Let’s look at this. Nissan has an operating margin of about 10%. You know how great that looks? BMW’s operating margin is 6.9% while Toyota’s is 9%. And those companies are the industry models for profitable sales growth.
As this week’s Business Week/Interbrand ranking of the Top 100 Global Brands shows, Nissan is gaining fast on all fronts relative to its competition. It’s global brand value was up 13% last year to $3.3 billion. That still trails Honda and Toyota by a wide margin. But let’s not forget that as recently as the leate 1990s, even 2000, I would say Nissan hardly even had a brand value outside Japan.
What CEO Carlos Ghosn has done at Nissan is pretty savvy. Besides jettisoning businesses that Nissan had been caretaking as part of the old, sick Japanese business culture, Ghosn decided that it was nuts for the company to try and outdo Toyota and Honda on reliability. Yes, Nissan would have to improve its quality and be competitive. But worrying about outscoring Toyota on J.D. Power quality rankings would be a losing proposition. He was, and is, correct.
Instead, Ghosn decided that Nissan would become known for design like no other Japanese company had been. And it’s worked. The Altima sedan. The Murano SUV. The Infiniti FX45 SUV. The Maxima sedan. Even the Quest minivan and Titan pickup, while not runaway successes, have set design standards in their segments. The company’s entry-level Sentra is darn near eight years old, and overdue for its redesign. Why? Insiders say its because the design Nissan was close to greenlighting wasn’t good enough, and the CEO decided the company would earn more over the life of the car if the design was better executed. That doesn’t sound like much, but there are hundreds of people in a car company, when that decision is being weighed, who tell you how many tens of millions will be lost, if not hundreds of millions, by delaying a product intro by a year. All those people have to be stared down. And Ghosn did that.

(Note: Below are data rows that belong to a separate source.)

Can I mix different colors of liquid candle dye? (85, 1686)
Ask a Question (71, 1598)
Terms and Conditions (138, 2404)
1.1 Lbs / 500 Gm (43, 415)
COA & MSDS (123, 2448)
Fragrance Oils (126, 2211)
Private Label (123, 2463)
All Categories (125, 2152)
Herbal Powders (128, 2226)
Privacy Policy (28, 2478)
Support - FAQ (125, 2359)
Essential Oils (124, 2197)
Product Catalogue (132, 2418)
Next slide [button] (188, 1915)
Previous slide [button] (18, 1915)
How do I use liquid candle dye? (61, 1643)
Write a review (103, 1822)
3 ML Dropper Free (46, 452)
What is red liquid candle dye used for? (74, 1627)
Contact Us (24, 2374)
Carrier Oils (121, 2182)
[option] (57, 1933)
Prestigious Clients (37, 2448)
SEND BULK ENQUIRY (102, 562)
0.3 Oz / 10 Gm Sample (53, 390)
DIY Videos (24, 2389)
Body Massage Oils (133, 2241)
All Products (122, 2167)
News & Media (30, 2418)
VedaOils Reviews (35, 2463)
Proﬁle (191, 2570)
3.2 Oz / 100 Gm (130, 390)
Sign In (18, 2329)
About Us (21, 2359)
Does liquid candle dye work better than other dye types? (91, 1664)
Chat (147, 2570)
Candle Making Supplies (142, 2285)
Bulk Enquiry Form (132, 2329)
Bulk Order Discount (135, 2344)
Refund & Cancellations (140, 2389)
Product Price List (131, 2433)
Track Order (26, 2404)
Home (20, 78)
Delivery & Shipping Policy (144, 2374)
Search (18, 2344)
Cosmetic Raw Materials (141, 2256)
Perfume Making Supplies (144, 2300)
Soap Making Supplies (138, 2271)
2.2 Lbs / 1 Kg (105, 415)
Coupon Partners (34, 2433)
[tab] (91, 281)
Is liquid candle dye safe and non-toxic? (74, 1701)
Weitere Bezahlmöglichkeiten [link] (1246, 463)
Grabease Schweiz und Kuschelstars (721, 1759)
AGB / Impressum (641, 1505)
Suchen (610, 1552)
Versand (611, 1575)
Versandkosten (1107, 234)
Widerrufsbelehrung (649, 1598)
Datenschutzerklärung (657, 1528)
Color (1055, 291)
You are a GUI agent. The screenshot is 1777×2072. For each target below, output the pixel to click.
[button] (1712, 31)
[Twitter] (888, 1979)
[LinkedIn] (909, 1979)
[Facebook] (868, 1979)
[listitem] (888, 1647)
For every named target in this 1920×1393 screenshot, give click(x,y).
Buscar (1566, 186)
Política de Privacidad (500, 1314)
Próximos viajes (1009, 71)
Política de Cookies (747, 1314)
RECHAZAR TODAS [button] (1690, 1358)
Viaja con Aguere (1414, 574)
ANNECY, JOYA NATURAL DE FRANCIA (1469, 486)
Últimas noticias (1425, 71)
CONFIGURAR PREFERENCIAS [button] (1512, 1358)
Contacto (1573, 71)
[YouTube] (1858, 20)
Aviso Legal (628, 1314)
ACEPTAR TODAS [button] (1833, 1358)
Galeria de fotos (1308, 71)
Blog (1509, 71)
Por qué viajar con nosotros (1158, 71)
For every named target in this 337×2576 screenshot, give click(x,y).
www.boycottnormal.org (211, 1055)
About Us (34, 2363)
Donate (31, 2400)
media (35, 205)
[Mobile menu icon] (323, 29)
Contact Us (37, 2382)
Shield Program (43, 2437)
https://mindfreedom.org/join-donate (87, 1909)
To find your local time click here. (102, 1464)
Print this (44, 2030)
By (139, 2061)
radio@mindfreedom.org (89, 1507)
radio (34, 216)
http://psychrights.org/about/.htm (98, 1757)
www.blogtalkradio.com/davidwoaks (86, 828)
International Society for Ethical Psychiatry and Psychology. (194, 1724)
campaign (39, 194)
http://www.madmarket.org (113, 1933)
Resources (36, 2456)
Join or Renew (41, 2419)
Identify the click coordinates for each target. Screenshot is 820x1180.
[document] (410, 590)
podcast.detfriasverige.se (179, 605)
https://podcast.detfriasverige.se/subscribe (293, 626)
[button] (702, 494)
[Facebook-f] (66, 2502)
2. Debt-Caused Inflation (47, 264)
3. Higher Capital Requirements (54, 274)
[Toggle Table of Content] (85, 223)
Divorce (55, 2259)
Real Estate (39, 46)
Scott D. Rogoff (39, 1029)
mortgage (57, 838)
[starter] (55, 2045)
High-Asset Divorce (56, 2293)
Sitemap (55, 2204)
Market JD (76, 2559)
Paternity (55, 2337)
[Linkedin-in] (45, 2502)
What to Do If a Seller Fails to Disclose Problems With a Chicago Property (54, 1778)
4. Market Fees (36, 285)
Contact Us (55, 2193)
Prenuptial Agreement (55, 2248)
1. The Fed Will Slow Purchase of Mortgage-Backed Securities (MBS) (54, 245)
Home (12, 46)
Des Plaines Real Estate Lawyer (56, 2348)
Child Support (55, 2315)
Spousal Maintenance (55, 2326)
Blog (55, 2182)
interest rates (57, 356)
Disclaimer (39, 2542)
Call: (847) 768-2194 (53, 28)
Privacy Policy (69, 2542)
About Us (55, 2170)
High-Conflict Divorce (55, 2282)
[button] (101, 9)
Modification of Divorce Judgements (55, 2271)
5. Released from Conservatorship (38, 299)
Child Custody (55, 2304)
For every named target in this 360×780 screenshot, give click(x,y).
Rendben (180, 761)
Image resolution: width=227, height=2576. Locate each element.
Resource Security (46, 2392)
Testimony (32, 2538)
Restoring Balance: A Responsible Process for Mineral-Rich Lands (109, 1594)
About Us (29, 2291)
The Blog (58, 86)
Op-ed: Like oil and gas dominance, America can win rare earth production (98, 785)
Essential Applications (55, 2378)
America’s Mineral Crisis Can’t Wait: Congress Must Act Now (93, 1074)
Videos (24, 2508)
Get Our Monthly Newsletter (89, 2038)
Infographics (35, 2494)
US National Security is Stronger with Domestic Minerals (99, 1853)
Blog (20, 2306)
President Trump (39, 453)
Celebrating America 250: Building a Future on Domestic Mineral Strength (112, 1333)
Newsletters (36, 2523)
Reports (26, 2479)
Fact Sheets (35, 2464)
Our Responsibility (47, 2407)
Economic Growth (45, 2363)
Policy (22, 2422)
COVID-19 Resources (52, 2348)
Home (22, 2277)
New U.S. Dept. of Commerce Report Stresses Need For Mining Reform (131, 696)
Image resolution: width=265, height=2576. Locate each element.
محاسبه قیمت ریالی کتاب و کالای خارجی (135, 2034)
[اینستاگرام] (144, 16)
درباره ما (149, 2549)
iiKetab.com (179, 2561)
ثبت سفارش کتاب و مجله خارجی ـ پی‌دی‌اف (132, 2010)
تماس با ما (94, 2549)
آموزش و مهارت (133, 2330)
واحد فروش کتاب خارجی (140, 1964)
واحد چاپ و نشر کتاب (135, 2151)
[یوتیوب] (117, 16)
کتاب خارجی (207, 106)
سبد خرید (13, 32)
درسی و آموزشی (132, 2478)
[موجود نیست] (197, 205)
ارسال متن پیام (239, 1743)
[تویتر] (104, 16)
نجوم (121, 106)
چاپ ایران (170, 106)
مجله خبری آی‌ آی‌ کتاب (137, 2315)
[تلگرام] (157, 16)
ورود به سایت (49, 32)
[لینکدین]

The profit in design? Consider that Chrysler has been marketing the 300C sedan for about 16 months with only a $1,000 rebate, and that’s an incentive paid out by Chrysler Credit if the buyer finances with the company’s captive finance unit. In other words, no rebate from the factory for 16 months. Why? The design is so compelling that roughly 75,000 people in the first six months of this year had to have a 300C instead of a Buick LaCrosse or Honda Accord. Take the $2,500 that most new four door sedans require just three months after they launch, and the fact that Chrysler is not spending that…it adds up to real dollars. Chrysler will pocket $375 million this year based on the $2,500 per 300 it won’t have to spend on rebates.
Nissan has several vehicles with lower incentives than its primary competition in the same product segments. Just $500 on the Murano. $1,500 on Altima. $2000 on Titan (more than Nissan wanted but it’s tough when the domestics are spending what they do on rebates and Nissan is brand new to the category). The Z has no incentives. And the Infiniti G35 consistently challenges BMW in head-to-head comparisons in the respected buff books—Car & Driver and Automobile.
What Ghosn figured out is that people will pay more for products if they are seduced by them; even if the competitor is cheaper and of higher quality.
Yes, Ghosn has hammered costs, which have improved Nissan’s margins. But he’s also getting far more revenue per vehicle than the company used to or than most of Nissan’s competition. And its not the quality consumers are paying for, because Nissan lags Toyota and Honda and is about even with General Motors. It’s the designs.